Here is the basic interface to the gradsearch object:

- gradsearch_create(*userdata,*v,n,utility,min/max,*props) creates a gradient search object designed to optimize an \(n\) -point vector \(\vec{v}\) . The user-defined utility function and userdata structures define the search, as well as the min/max flag which can be either LIQUID_OPTIM_MINIMIZE or LIQUID_OPTIM_MAXIMIZE . Finally, the search is parametrized by the props structure; if set to NULL the defaults will be used. When run the gradsearch object will update the "optimal" value in the input vector \(\vec{v}\) specified during create() .
- gradsearch_destroy(q) destroys a gradsearch object, freeing all internally-allocated memory.
- gradsearch_print(q) prints the internal state of the gradient search object.
- gradsearch_reset(q) resets the internal state of the gradient search object.
- gradsearch_step(q) steps through a single iteration of the gradient search. The result is stored in the original input vector \(\vec{v}\) specified during the create() method.
- gradsearch_execute(q,n,target_utility) runs multiple iterations of the search algorithm, stopping after either \(n\) iterations or if the target utility is met.

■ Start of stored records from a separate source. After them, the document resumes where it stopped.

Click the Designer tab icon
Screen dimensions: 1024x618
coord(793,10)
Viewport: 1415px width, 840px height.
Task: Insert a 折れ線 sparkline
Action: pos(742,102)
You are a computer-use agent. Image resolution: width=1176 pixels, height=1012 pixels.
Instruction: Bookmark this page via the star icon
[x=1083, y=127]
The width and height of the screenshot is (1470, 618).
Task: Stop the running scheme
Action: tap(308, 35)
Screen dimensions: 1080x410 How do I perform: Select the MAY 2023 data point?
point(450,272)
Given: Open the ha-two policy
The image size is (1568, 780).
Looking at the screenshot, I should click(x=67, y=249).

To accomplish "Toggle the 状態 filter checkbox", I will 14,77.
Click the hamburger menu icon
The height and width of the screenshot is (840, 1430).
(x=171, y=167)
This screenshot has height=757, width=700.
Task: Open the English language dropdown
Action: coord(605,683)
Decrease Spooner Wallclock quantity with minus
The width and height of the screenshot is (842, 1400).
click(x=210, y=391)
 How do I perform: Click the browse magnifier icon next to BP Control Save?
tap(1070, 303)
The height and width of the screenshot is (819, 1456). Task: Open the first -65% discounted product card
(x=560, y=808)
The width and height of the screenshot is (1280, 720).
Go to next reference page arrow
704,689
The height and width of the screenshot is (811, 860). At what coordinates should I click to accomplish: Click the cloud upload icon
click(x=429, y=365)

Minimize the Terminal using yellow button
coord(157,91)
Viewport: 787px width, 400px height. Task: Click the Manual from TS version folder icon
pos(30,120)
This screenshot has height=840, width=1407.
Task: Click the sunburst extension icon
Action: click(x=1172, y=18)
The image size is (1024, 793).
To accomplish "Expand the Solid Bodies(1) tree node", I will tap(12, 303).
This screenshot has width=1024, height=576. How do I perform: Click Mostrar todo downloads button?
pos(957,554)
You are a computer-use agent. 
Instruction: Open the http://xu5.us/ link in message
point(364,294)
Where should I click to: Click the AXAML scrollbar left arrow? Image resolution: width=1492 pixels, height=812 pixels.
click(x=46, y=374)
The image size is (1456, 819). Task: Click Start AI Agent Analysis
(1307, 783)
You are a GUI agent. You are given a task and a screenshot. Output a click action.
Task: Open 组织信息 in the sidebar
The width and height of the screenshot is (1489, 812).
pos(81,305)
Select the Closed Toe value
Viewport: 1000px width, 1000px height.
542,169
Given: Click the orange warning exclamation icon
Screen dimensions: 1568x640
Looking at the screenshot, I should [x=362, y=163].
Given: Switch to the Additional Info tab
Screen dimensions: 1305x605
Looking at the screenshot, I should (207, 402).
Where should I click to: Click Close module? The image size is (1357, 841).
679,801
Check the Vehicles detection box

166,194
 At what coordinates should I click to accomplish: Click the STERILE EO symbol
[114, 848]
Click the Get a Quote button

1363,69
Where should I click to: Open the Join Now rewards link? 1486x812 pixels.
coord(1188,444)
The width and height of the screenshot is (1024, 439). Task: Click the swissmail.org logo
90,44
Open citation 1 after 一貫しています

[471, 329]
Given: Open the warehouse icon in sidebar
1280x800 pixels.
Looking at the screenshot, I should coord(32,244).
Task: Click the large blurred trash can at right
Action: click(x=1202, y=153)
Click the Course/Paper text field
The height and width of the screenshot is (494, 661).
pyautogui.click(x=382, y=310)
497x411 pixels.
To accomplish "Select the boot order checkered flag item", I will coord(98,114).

Here is an example of how the gradient_search is used:

```
#include <liquid/liquid.h>
// user-defined utility callback function
float myutility(void * _userdata, float * _v, unsigned int _n)
{
float u = 0.0f;
unsigned int i;
for (i=0; i<_n; i++)
u += _v[i] * _v[i];
return u;
}
int main() {
unsigned int num_parameters = 8; // search dimensionality
unsigned int num_iterations = 100; // number of iterations to run
float target_utility = 0.01f; // target utility
float v[num_parameters]; // optimum vector
// ... intialize v ...
// create gradsearch object
gradsearch gs = gradsearch_create(NULL,
v,
num_parameters,
&myutility,
LIQUID_OPTIM_MINIMIZE);
// execute batch search
gradsearch_execute(gs, num_iterations, target_utility);
// clean it up
gradsearch_destroy(gs);
}
```

Notice that the utility function is a callback that is completely defined by the user.

**Figure [fig-optim-gradsearch]**.
gradsearch
performance for 2-parameter Rosenbrock function
\(f(x,y) = (1-x)^2 + 100(y-x^2)^2\)
with a starting point of
\((x_0,y_0)=(-0.1,1.4)\)
. The minimum is located at
\((1,1)\)
.

[fig-optim-gradsearch] depicts the performance of the gradient search for the Rosenbrock function, defined as \(f(x,y) = (1-x)^2 + 100(y-x^2)^2\) for input parameters \(x\) and \(y\) . The Rosenbrock function has a minimum at \((x,y)=(1,1)\) ; however the minimum lies in a deep valley which can be difficult to navigate. From the figure it is apparent that finding the valley is trivial, but convergence to the minimum is slow.